Pas de problème, on va reprendre les choses dans l’ordre.

 

Quelques cas pratiques

Ancien logo Hotmail

Un des premiers et des plus célèbres growth hack vient d’Hotmail. Avant de devenir le site utilisé par des millions d’utilisateurs que l’on connait, Hotmail était un des premiers webmail (lancé en juillet 1996 par Sabeer Bhatia et Jack Smith) avec une faible croissance. Au bout de quelques semaines, les fondateurs se rendent compte que 80% des inscriptions proviennent de recommandations. C’est là que Tim Draper, un des investisseurs, eut l’idée de mettre une phrase à la suite de chaque email :

P.S. I love you. Get your free email at Hotmail

Résultat : la croissance décolle. Au bout de six mois, Hotmail atteint un million d’utilisateurs. En 18 mois, la start-up a 12 millions d’utilisateurs (sur les 70 millions internautes de l’époque) et est vendue à Microsoft pour 400 millions de dollars.

Un autre exemple que je trouve assez significatif est plus récent. Il s’agit de la croissance d’Airbnb, une startup proposant une plateforme de location de logements. Il faut savoir qu’aux Etats-Unis, lorsqu’on a une annonce à poster sur internet, on pense la plupart du temps à Craiglist, un site recueillant quotidiennement un trafic colossal.

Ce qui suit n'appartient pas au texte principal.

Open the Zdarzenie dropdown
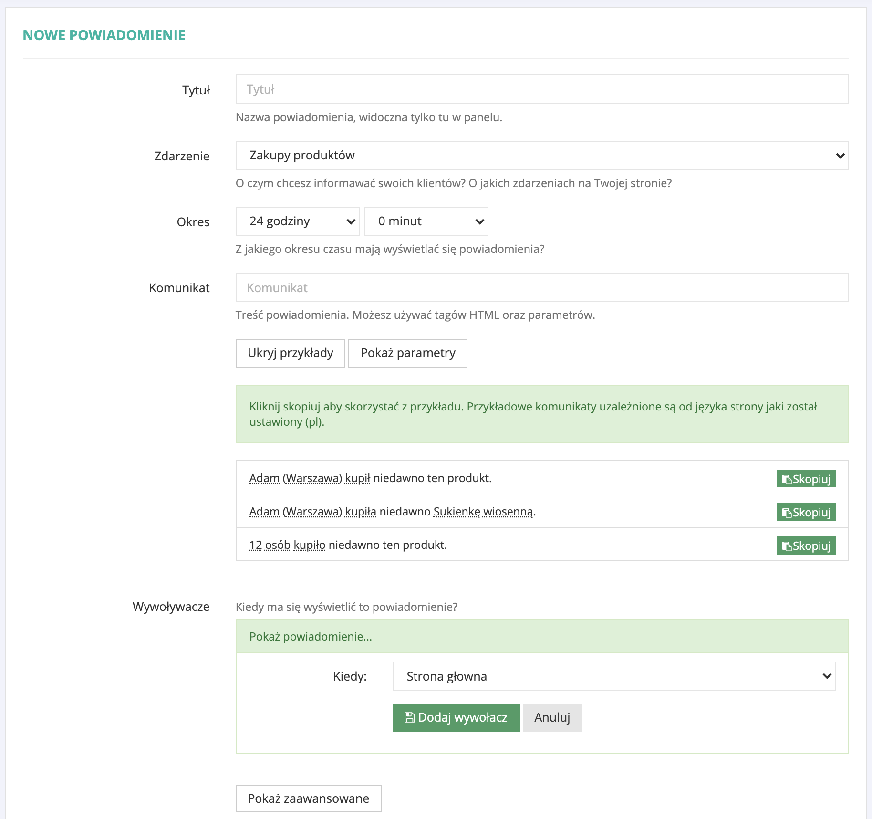Image resolution: width=872 pixels, height=819 pixels. (x=541, y=156)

L’idée d’Airbnb ? Poster automatiquement chacune des annonces de leur plateforme sur Craigslist (contournant au passage toutes les sécurités du site), et attirer ainsi un trafic énorme.

On trouve de bon exemples dans toutes les startup web qui ont connu une très forte croissance : Facebook, Twitter, Dropbox, Groupon, Instagram, Pinterest…

 

Growth hacking : définition

Le growth hacking n’est pas une nouvelle discipline, mais plutôt une nouvelle façon de voir la croissance des entreprises web. Le propre du growth hacking est de faire intervenir tous les métiers du web ensemble pour maximiser la croissance. Elle s’oppose à une vision traditionnelle ou travaillent séparément le marketing chargé de générer du trafic et les développeurs opérant sur le site, suivant des objectifs différents.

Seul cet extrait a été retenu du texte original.